A voltage proportional to the zero sequence current is applied to the first input of the measuring unit. The second and third inputs of the measuring unit are supplied with voltage proportional to the voltages of phases A and B, respectively. The first phase 2 meter measures the phase shift between the phase A voltage and the zero sequence current. The second phase 3 meter measures phase shift

between phase B voltage and zero sequence current. The outputs of the first phase 2 meter and the second phase 3 meter generate voltages proportional to the phase shift between the zero sequence current and one of the voltages: phase A voltage for the first phase 2 meter or phase B voltage for the second phase 3 meter. Comparators 4, 5, 6 and 7 have two trigger thresholds: lower and upper. At the output of each of these comparators, logical 1 is formed if the value of the input voltage of the comparator falls into the range between the thresholds of operation of this comparator, i.e. input voltage is above the lower threshold and below the upper threshold. For the other values of the input voltage of the comparator, a logical 0 is formed at its output. The thresholds for the operation of the comparators are selected so that a logical 1 is formed in a certain range of phase shifts measured by the first phase 2 meter and the second phase 3 meter. The values of these ranges are shown in Table 1. If logical 1 will be formed at the output of the first comparator 4, then the line must be disconnected. If logical 1 will be formed at the output of the second comparator 5 or at the output of the third comparator 6, then the line will disconnect only when the logical 1 is formed at the output of the fourth comparator 7. As a result, with all combinations of phases connected to ground on different lines, only one will be disabled line. It turns off exactly the line for which a logical 1 will be generated at the output of the measuring unit. If a logical 0 is generated at the output of the measuring unit, the line remains in operation. When the phases are shorted to ground through transient resistances, the voltage of the negative sequence is small, and the measuring unit will still recognize an accident on the lines.
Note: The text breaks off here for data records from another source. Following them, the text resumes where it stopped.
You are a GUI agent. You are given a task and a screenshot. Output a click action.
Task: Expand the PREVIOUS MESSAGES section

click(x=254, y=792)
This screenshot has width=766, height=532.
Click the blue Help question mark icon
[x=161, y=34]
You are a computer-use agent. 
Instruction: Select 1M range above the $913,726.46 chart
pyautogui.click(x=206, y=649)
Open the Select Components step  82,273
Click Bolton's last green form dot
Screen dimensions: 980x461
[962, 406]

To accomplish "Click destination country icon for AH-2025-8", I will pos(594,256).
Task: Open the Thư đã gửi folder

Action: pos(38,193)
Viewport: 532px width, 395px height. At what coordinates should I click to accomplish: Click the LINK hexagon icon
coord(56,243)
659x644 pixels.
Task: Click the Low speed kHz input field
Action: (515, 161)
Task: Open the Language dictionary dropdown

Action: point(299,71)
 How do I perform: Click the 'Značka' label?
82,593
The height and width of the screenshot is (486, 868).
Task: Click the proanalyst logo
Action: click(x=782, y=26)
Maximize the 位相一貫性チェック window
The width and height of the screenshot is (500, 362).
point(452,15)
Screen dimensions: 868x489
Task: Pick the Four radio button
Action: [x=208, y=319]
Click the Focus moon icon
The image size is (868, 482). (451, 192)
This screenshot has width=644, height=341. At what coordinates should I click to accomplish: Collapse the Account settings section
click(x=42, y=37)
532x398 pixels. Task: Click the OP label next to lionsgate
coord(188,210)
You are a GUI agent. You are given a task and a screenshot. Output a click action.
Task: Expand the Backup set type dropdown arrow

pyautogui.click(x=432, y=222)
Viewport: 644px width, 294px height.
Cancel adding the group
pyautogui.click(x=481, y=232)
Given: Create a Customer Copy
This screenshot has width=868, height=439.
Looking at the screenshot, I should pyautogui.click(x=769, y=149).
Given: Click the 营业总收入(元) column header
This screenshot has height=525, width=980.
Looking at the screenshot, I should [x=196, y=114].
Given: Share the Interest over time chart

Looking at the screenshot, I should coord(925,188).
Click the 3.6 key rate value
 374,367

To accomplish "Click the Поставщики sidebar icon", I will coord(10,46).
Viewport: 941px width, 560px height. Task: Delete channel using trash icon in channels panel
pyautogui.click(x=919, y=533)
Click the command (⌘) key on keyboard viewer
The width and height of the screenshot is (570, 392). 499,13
Using the proposed utility model can improve the reliability of disconnecting the line at low currents to earth faults.

Table Comparator The phase shift range φ, in which a logical 1 is formed at the output of the comparator 3 -85 ° ≤φ≤ + 85 ° four -90 ° ≤φ <-85 ° 5 + 85 ° <φ≤ + 90 ° 6 -85 ° ≤φ≤ + 85 °

Claims (1)

Measuring unit of a single-system remote directional protection, comprising a remote measuring body, AND logic element, first and second OR logic elements, characterized in that it is equipped with four identical comparators, the remote measuring body is made in the form of two identical phase meters, the first inputs of which are interconnected , the output of the first phase meter is connected to the inputs of the first, second and third comparators, the output of the second phase meter is connected to the input of the fourth comparator , The outputs of the second and third comparators are connected to inputs of the first OR gate, and an output of the fourth comparator output is connected to the inputs of the AND gate, while its output and the output of the first comparator are connected to inputs of the second OR gate.